Carol Dweck’s amazing book, Mindsets, has helped countless Americans shift from a “fixed” to a “growth” mindset, embracing the idea that people can upgrade their intellectual, athletic and artistic performance with a combination of hard work, strategy and coaching. Psychologists and brain researchers have shown that although people are born with certain levels of ability, we can improve in any area with effective effort and support. This is an incredibly hopeful and important message. This video provides further insight into the concept of growth mindsets.

RSA ANIMATE: How To Help Every Child Fulfill Their Potential

Belief 2: Poverty is destiny. There’s no question that growing up poor has an impact on children, and intergenerational poverty is especially damaging. Sadly, schools can augment the disadvantages with which some children enter kindergarten, creating the Matthew Effect — the rich get richer and the poor get poorer. How does this happen? When teachers call only on students who raise their hands, assign homework that requires broadband access and are unable to control student misbehavior, to cite a few examples. “Another way to maximize student achievement differences,” says Thomas Guskey, “is to teach poorly. It works every time.” i

The good news is that some schools beat the odds, producing consistently high student achievement and downstream success with economically disadvantaged students. Careful research has revealed the “secret sauce” in these schools — the specific practices that can be used by others. The Education Trust’s website continuously updates its list of these highly effective schools.ii

Of course, educators can’t solve poverty, unemployment, neighborhood violence, racism and other deep-seated problems, but schools can have a major impact on their children’s futures. Let’s join with politicians, activists and fellow citizens in a full-court press and level the playing field for all children.

◆ Instructions for the task ◆
Which deep-seated problems does the education passage name as ones educators can't solve? These rows have no connection to the education passage.

Pointing rows for screenshots and pages:
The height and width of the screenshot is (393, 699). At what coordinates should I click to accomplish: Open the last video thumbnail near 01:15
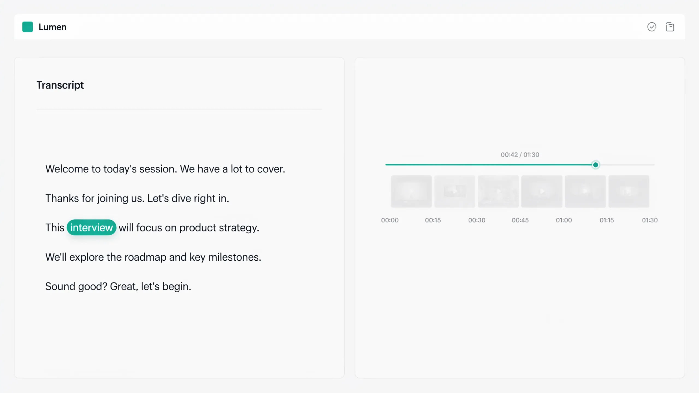(629, 191)
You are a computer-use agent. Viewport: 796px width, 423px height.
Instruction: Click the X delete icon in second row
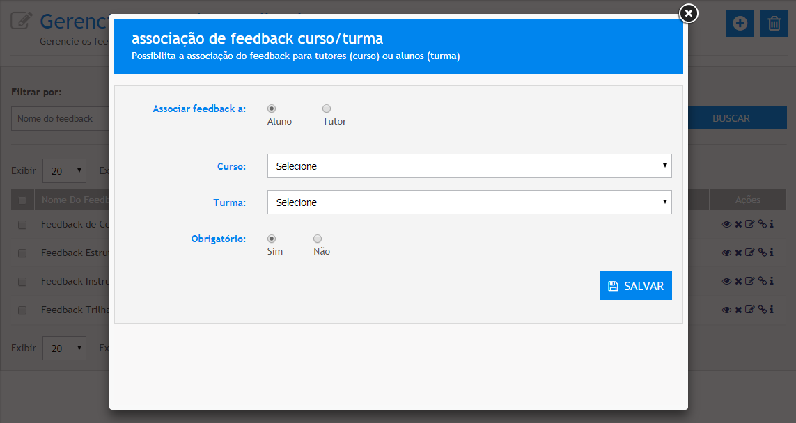[x=738, y=253]
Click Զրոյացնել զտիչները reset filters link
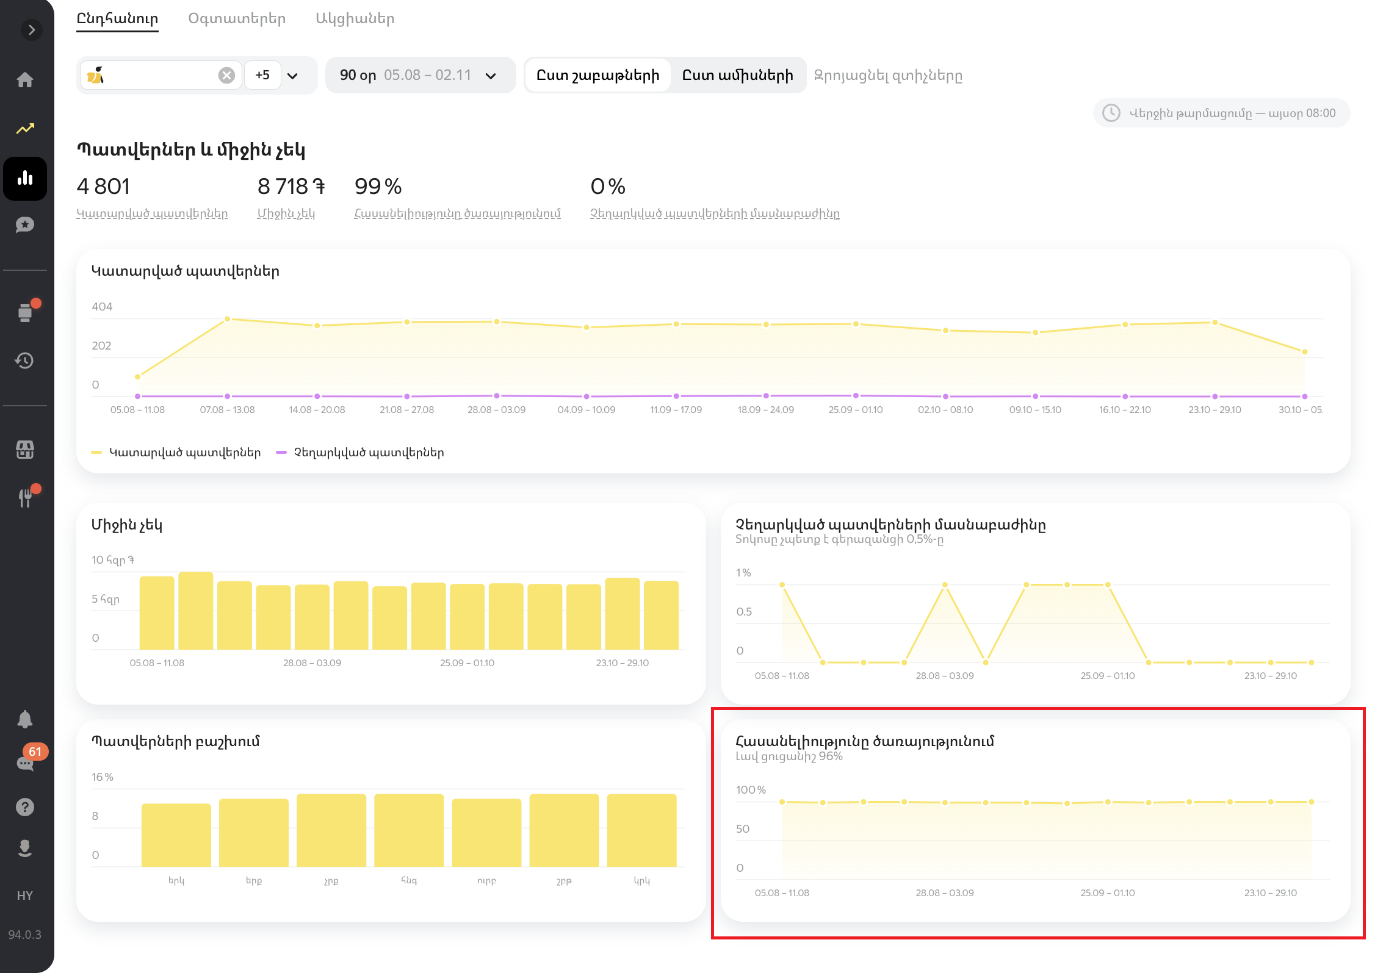 pyautogui.click(x=888, y=76)
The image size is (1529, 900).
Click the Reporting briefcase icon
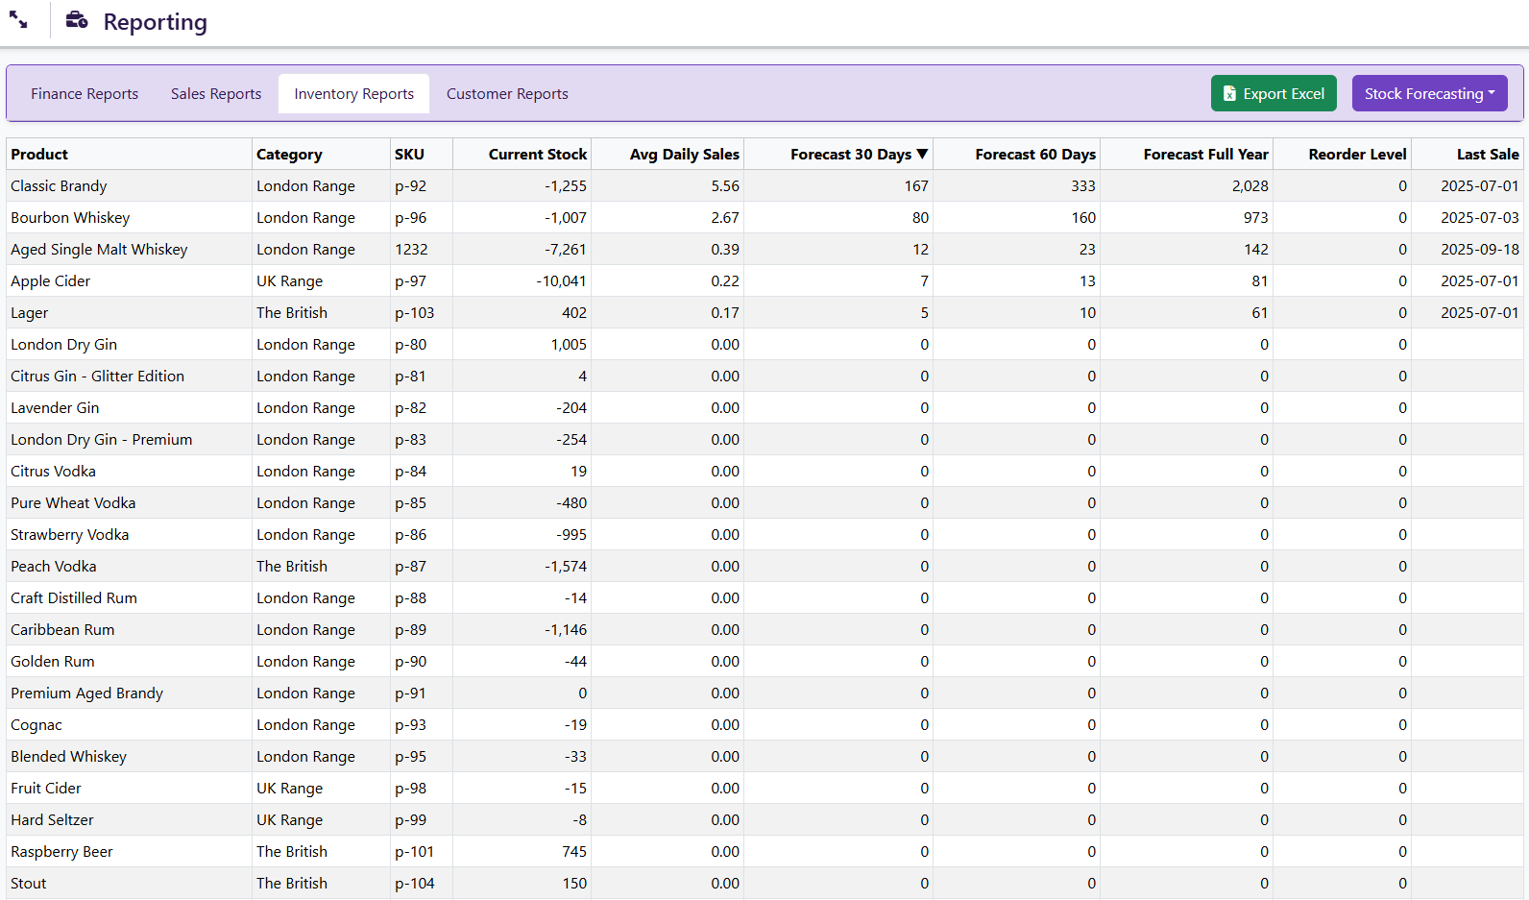(77, 20)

◆ Written answer ◆
Poverty, unemployment, neighborhood violence, and racism.